Die patentierten Bezahlsysteme können unser Spielverhalten analysieren, Preise und Rabatte anpassen und so den besten Zeitpunkt für Kaufangebote ermitteln. Spielende können dadurch zu häufigeren und höheren Ausgaben angeregt werden. Die Systeme machen auch keinen Halt vor besonders gefährdeten Gruppen von Spielenden, beispielswiese vor Kindern oder Spielsüchtigen.

Kind mit Switch

Foto: Kelly Sikkema / Unsplash.com

Viele Computerspiele sind zu Beginn sehr offen gestaltet. Wir können alles erkunden, entdecken und ausprobieren. Wenn es dann so richtig spannend wird, geschieht es plötzlich: Ohne Bezahlung geht’s nicht weiter. Manchmal heißt es nur, wir müssten ein paar Stunden warten, dann geht’s weiter. Manchmal gibt es aber auch Barrieren, die wir ohne Geld schlichtweg nicht überwinden können.  Solche Pay-Walls (übersetzt: Bezahl-Schranken) gibt es in vielen Spielen.

ROHDATEN:

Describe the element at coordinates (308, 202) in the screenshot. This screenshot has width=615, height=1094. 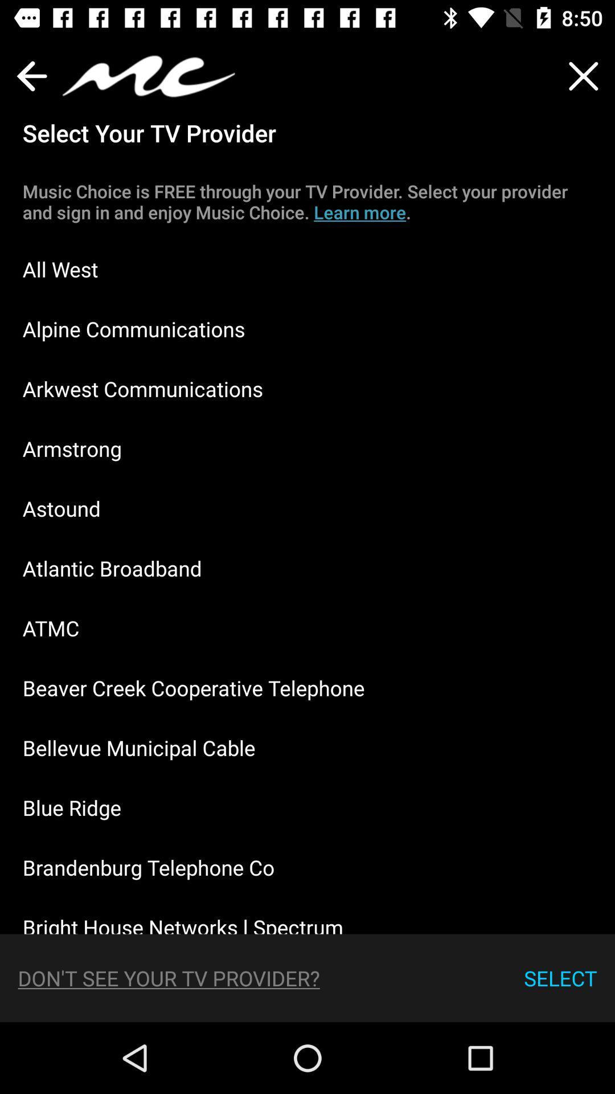
I see `the item above all west item` at that location.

ZIEL: Aktualisiere im Text über Bezahlsysteme in Spielen den Abschnitt, der mit „Foto: Kelly Sikkema“ beginnt und bis einschließlich „in vielen Spielen.“ reicht. Ersetze darin „Computerspiele“ durch „Videospiele“.

SCHRIFTLICHE ANTWORT:
Foto: Kelly Sikkema / Unsplash.com

Viele Videospiele sind zu Beginn sehr offen gestaltet. Wir können alles erkunden, entdecken und ausprobieren. Wenn es dann so richtig spannend wird, geschieht es plötzlich: Ohne Bezahlung geht’s nicht weiter. Manchmal heißt es nur, wir müssten ein paar Stunden warten, dann geht’s weiter. Manchmal gibt es aber auch Barrieren, die wir ohne Geld schlichtweg nicht überwinden können.  Solche Pay-Walls (übersetzt: Bezahl-Schranken) gibt es in vielen Spielen.